/Gabriel/
Od narodzin Edena minął tydzień. Cieszyłem się z ich szczęścia. W końcu Eden i Wiktor mogliby zostać przyjaciółmi jak podrosną. Kiedy tylko przyszedłem by dać obojgu rodzicom parę prezentów Wikuś aż z zaciekawieniem patrzył na maleństwo. Z tego co się dowiedziałem to Eden ma wrodzoną heterochromię przez co jedno oko ma niczym miód, a drugie oczko jak bezchmurne niebo.

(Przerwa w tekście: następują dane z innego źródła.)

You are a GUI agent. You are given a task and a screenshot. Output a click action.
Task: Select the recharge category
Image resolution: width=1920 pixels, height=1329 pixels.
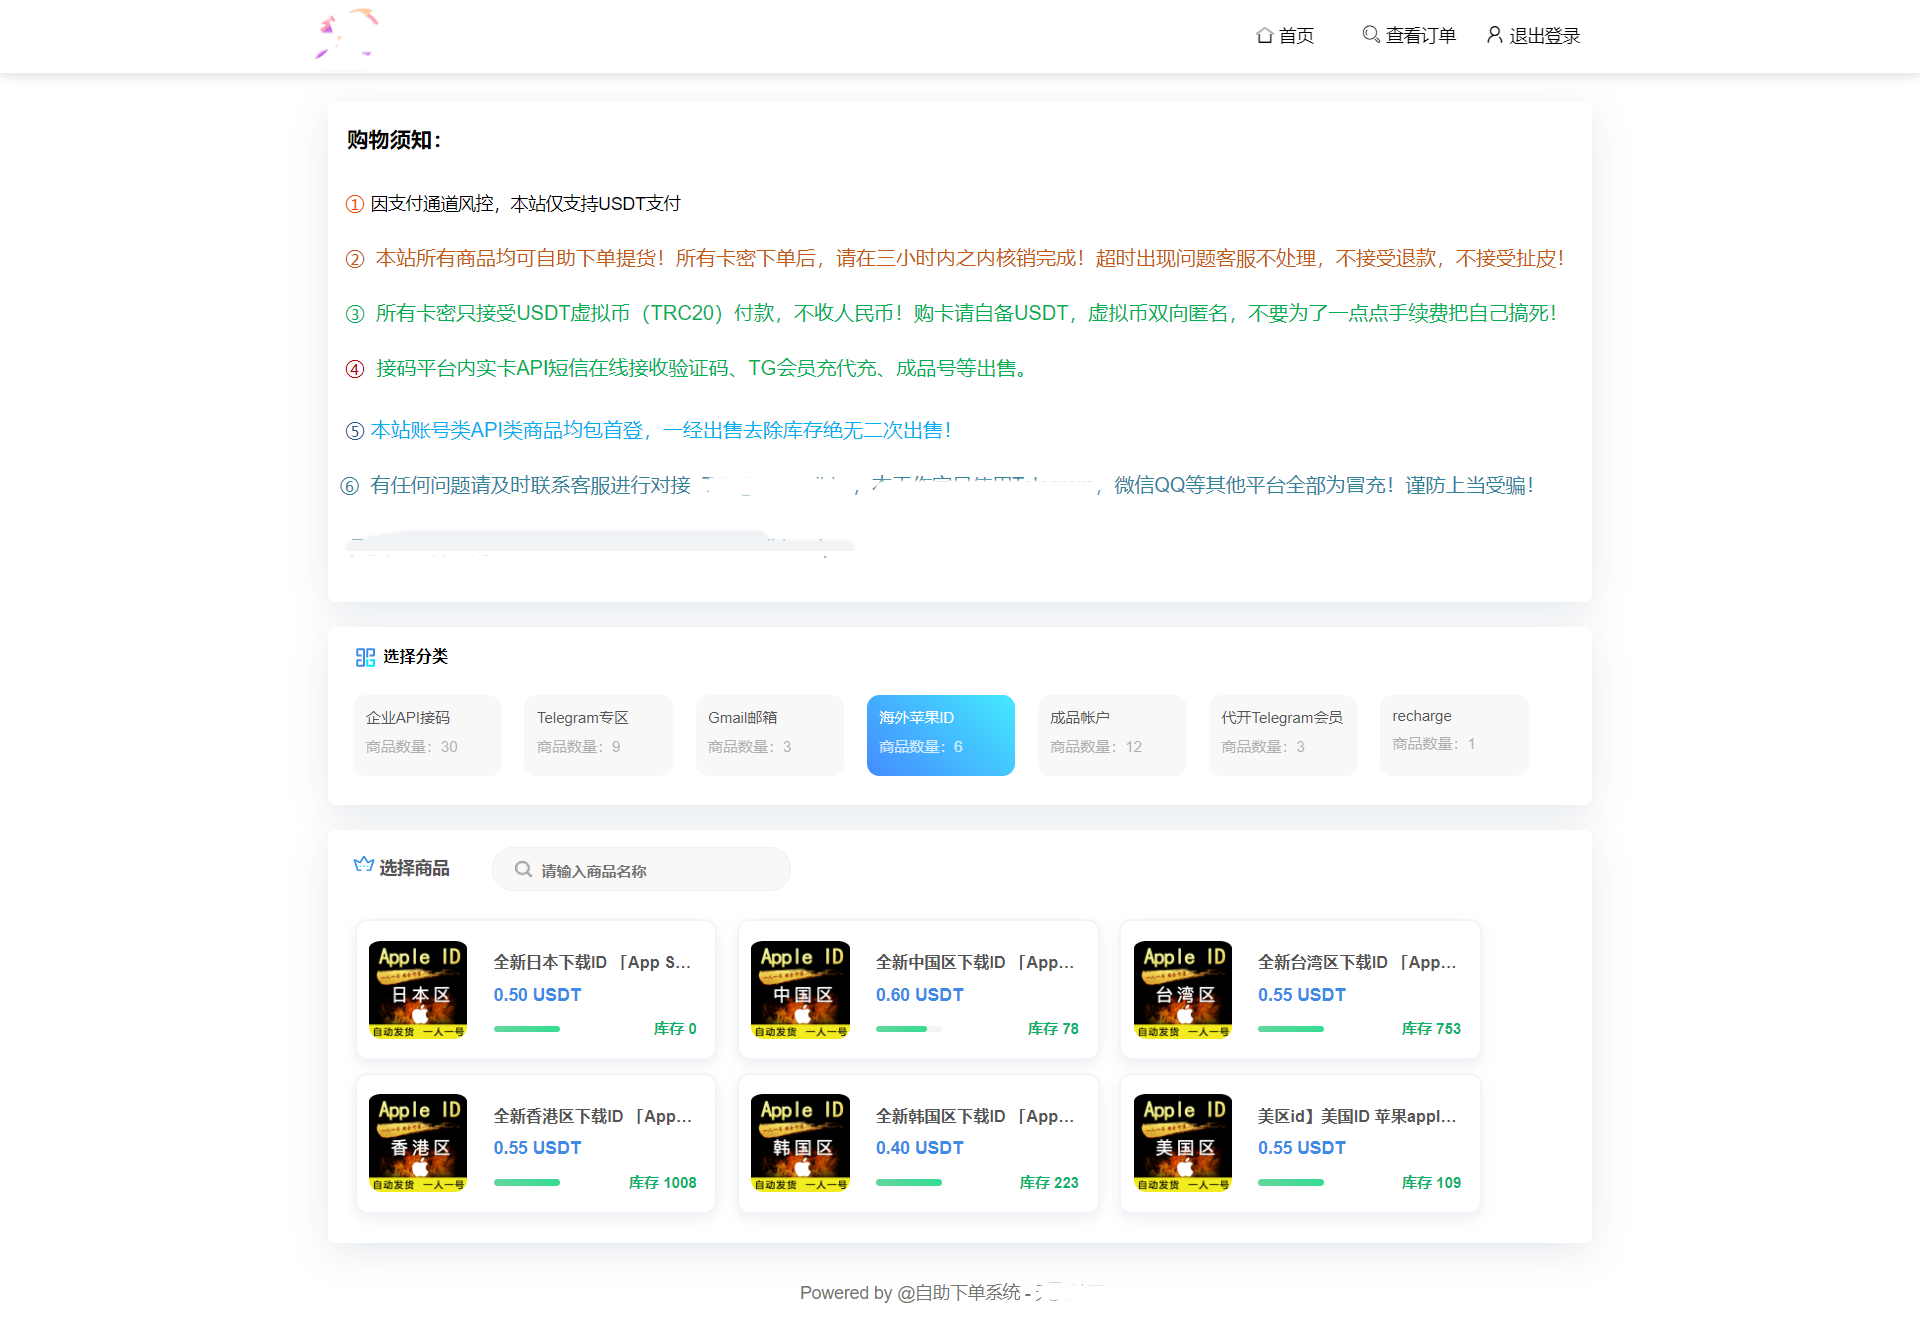pyautogui.click(x=1453, y=734)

Obecnie rozmawialiśmy z Aziraphalem na ławce niedaleko bazy. Nasze pociechy siedziały w wózkach, a Crowley miał nam przynieść tylko coś słodkiego byśmy mogli zjeść. Jak tylko przyszedł spakowaliśmy słodkie babeczki do naszych toreb i po pożegnaniu się udaliśmy się na wspólny spacer. Aziraphale od narodzin synka postanowił karmić go butelką. Mimo, że miał tak jak ja możliwość karmienia piersią uznał, że lepiej jak dziecko od razu zacznie przyzwyczajać do butelki. Głównie mu chodziło o karmienie na spacerach bo w końcu w domu może karmić malucha piersią. Stanąłem w pewnej chwili gdy Wiktor wyrzucił z wózka przez przypadek swojego misia. Już chciałem go podnieść gdy ktoś go podniósł. Gdy tylko podniosłem głowę byłem w szoku na widok matki. Ostatni raz ją widziałem kiedy z Kubą poinformowaliśmy rodziców o ślubie. Na którym oczywiście nie zostali zaproszeni.

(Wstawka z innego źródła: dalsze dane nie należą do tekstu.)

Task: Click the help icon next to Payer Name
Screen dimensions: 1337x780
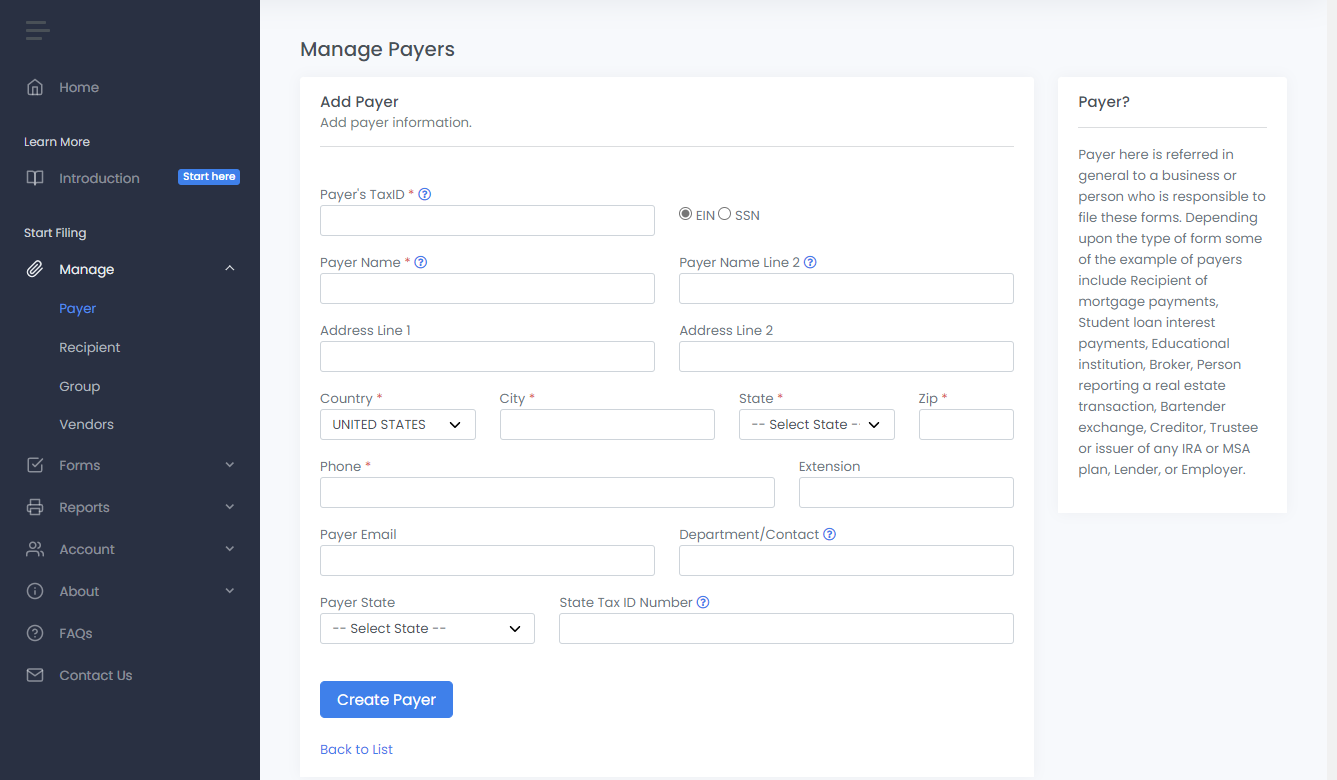Action: pos(421,262)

-Gabryś?- Zapytała zaskoczona kobieta. Zabrałem jej maskotkę syna i wytrzepałem z piachu.- Synku może porozmawiamy?- Zapytała się zmuszając się zapewne do uśmiechnięcia się. Spojrzałem na nią bez żadnych pozytywnych uczuć.
-Nagle chcesz rozmawiać? Może ty nie pamiętasz ale ja za to pamiętam. Wyparłaś się mnie kiedy poinformowałem ciebie razem z Kubą, że będziemy brać ślub. Nawet nie powiedziałaś mi, że jestem interseksualny. Twoje zachowanie nie było fair. Chodźmy Aziraphale. Nie mam ochoty rozmawiać z nią.- Powiedziałem i razem z blondwłosym zaczęliśmy iść. Słysząc wołanie matki po prostu ją ignorowałem. Po kilku minutach nie słyszałem jej. Jednak doskonale znał sytuację jaką miałem z matką. Spojrzałem kiedy Aziraphale wjechał wózkiem na dwie jakieś postacie.

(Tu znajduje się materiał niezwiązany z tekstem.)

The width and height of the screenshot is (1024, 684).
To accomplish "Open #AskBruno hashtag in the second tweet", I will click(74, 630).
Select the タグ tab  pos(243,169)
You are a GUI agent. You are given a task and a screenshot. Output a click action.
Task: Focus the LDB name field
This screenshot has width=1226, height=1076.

-Przepra...- Aziraphale nie dokończył wypowiedzi w chwili gdy ta tajemnicza dwójka się odwróciła. Aziraphale wyglądał jakby spotkał kogoś kto się nad nim znęcał. Obie postacie nie wyglądały dla mnie sympatycznie. Spojrzałem na Wiktora który wyciągnął do mnie łapki.
-Aziraphale jak miło cię widzieć. A to kto?- Zapytał czarnowłosy podchodząc do mnie i mojego syna. Starałem się odsunąć. Wiki jak tylko spojrzał na jegomościa zaczął głośno płakać i ruszać się nerwowo.- Ojoj a tobie co się...- Typ nie dokończył bo dostał ode mnie lewego sierpowego.
-Nie zbliżaj się do mojego syna.- Warknąłem i spojrzałem na przyjaciela.- Chodźmy. Wiktor się wystraszył.- Powiedziałem i po chwili zaczęliśmy iść. Oczywiście musieliśmy jak na złość natknąć się na Zośkę i nie chciałem wiedzieć jak zareaguje.
-Gabryś?- Zapytała zaskoczona mając zamiar już nas mijać. Stanąłem biorąc głęboki oddech. Spojrzałem na nią.
-Tak to ja. Czego chcesz Zośka?- Zapytałem patrząc na nią. Jednak odwróciłem wzrok by poprawić Wiktorowi smoczek.
-Masz... Dziecko?- Zapytała się w kompletnym szoku. Zauważyłem jak Aziraphale usiadł na ławce z synkiem by nakarmić Edena. Wróciłem wzrokiem na Zośkę. Pokazałem swoją dłoń.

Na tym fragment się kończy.